Stored data:
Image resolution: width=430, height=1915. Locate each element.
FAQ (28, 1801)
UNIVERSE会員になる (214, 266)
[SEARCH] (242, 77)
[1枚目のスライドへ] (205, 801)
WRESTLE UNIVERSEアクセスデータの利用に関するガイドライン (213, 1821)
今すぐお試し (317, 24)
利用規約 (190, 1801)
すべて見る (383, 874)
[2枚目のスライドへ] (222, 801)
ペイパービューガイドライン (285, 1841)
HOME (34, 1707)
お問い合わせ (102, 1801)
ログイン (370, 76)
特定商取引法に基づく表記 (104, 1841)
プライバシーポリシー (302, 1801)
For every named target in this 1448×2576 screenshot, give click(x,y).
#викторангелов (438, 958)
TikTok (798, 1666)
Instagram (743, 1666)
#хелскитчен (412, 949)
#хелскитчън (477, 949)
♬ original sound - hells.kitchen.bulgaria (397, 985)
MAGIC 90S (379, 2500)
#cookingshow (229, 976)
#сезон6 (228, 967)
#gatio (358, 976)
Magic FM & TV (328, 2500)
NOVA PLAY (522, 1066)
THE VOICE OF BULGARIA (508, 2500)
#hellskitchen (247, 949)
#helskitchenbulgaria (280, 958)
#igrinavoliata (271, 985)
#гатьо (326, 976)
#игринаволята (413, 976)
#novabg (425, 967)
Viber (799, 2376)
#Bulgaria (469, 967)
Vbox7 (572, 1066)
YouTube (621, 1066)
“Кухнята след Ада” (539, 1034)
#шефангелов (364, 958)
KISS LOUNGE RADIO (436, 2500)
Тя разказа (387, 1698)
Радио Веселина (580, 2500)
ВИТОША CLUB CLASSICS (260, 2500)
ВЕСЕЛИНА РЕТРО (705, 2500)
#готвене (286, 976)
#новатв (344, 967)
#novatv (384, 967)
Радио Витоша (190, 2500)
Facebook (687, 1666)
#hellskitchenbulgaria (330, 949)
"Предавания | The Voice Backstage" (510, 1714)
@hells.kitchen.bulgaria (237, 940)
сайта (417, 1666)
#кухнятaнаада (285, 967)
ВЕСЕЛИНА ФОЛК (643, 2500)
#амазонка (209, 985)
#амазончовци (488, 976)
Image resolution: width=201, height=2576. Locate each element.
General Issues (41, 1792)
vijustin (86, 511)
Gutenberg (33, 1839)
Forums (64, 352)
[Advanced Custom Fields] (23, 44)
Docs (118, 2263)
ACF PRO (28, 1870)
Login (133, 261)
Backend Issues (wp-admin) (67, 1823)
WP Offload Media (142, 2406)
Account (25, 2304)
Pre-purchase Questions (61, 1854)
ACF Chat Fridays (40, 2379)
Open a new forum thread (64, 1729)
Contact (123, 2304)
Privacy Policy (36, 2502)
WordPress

What is required:
Print exactly the lines above, between the one holding "FAQ (28, 1801)" and the one holding "#хелскитчън (477, 949)", inclusive, and nothing besides.

The answer:
FAQ (28, 1801)
UNIVERSE会員になる (214, 266)
[SEARCH] (242, 77)
[1枚目のスライドへ] (205, 801)
WRESTLE UNIVERSEアクセスデータの利用に関するガイドライン (213, 1821)
今すぐお試し (317, 24)
利用規約 (190, 1801)
すべて見る (383, 874)
[2枚目のスライドへ] (222, 801)
ペイパービューガイドライン (285, 1841)
HOME (34, 1707)
お問い合わせ (102, 1801)
ログイン (370, 76)
特定商取引法に基づく表記 (104, 1841)
プライバシーポリシー (302, 1801)
For every named target in this 1448×2576 screenshot, give click(x,y).
#викторангелов (438, 958)
TikTok (798, 1666)
Instagram (743, 1666)
#хелскитчен (412, 949)
#хелскитчън (477, 949)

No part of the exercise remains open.